Why Nulls Are Prohibited | Database in Depth: Relational Theory for Practitioners

The opening paragraph from the previous section applies equally well here (with just one tiny text substitution), so I'll basically just repeat it: There are numerous practical arguments in support of the position that nulls should be prohibited. Here I have room for just one but I think it's a powerful one. But it does rely on certain notions I haven't discussed yet in this book, so I need to make a couple of preliminary assumptions:

I assume you know that any comparison in which either or both of the comparands is null evaluates to the UNKNOWN truth value instead of TRUE or FALSE. The justification for this state of affairs is the intended interpretation of null as value unknown: if the value of A is unknown, then obviously it's unknown whether, for example, A > B, regardless of the value of B (even perhaps especially if the value of B is unknown as well). Incidentally, it's this fact that's the source of the term three-valued logic (3VL): the notion of nulls inevitably leads us into a logic in which there are three truth values instead of the usual two. (The relational model, by contrast, is based on conventional two- valued logic, 2VL.)
I assume you also know the 3VL truth tables for the familiar operators NOT, AND, and OR (T = TRUE, F = FALSE, U = UNKNOWN):

Observe in particular that NOT returns UNKNOWN if its input is UNKNOWN; AND returns UNKNOWN if one input is UNKNOWN and the other is either UNKNOWN or TRUE; OR returns UNKNOWN if one input is UNKNOWN and the other is either UNKNOWN or FALSE.

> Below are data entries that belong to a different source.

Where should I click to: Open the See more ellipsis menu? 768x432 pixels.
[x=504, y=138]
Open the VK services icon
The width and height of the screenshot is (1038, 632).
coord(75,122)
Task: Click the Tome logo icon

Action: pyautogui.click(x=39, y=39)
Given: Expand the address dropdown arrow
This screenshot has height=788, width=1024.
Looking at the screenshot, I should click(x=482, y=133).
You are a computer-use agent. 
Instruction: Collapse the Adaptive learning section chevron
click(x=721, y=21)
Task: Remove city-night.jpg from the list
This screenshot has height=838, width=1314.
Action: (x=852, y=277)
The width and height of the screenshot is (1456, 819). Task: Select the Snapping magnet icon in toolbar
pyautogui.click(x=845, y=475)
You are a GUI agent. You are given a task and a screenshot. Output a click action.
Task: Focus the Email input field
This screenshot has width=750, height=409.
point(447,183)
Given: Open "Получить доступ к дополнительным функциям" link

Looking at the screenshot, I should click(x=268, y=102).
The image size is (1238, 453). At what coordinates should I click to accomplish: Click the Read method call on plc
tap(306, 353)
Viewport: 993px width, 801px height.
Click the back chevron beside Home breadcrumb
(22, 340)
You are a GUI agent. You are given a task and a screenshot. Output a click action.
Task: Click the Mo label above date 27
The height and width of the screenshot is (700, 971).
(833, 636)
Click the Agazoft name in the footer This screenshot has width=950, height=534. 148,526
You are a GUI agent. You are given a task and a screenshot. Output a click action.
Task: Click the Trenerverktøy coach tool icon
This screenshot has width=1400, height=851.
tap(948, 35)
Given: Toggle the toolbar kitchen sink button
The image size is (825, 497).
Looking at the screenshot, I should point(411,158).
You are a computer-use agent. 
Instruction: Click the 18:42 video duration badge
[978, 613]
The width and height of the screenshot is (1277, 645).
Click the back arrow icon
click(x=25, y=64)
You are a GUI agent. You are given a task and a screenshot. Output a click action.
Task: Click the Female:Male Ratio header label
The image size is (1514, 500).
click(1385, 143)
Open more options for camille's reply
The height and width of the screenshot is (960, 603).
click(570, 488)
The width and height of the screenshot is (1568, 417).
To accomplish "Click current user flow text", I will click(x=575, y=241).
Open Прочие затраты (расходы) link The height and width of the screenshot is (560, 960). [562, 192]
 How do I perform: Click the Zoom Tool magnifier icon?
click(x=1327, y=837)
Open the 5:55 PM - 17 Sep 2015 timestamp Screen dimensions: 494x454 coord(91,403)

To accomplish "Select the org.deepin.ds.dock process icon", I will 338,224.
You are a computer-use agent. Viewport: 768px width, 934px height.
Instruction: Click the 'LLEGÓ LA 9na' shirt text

Now I can present my argument. The fundamental point I want to make is that certain boolean expressions and therefore certain queries produce results that are correct according to three-valued logic but not correct in the real world. By way of example, consider the (nonrelational) database shown in Figure 3-2, in which "the CITY is null" for part P1. Note carefully that the empty space in that figure, in the place where the CITY value for part P1 ought to be, stands for nothing at all; conceptually, there's nothing not even a string of blanks or an empty string in that position (which means the "tuple" for part P1 isn't really a tuple, a point I'll come back to near the end of this section).

Figure 3-2. A nonrelational database, with a null

Consider now the following (admittedly rather contrived) query on the database of Figure 3-2: "Get SNO-PNO pairs where either the supplier and part cities are different or the part city isn't Paris (or both)." Here's the obvious SQL formulation of this query:^[*]

^[*] As an exercise, show the result of this query given our usual sample data values (see Figure 1-3 in Chapter 1). Note: The symbol "<>" is SQL syntax for "" (and Ill add for the record that the symbols "<=" and ">=" are SQL syntax for "" and "", respectively, as you probably know).

     SELECT S.SNO, P.PNO     FROM   S, P     WHERE  S.CITY <> P.CITY     OR     P.CITY <> 'Paris'

Let's focus on the boolean expression in the WHERE clause (parentheses added for clarity):

     ( S.CITY <> P.CITY ) OR ( P.CITY <> 'Paris' )

For the only data we have in the database, this expression evaluates to UNKNOWN OR UNKNOWN, which reduces to just UNKNOWN. Now, SQL queries retrieve data for which the expression in the WHERE clause evaluates to TRUE, not to FALSE and not to UNKNOWN; in the example, therefore, nothing is retrieved at all.

But of course part P1 does have some corresponding city in the real world; in other words, "the null CITY" for part P1 does stand for some real value, say xyz. Obviously, either xyz is Paris or it isn't. If it is, then the expression:

     ( S.CITY <> P.CITY ) OR ( P.CITY <> 'Paris' )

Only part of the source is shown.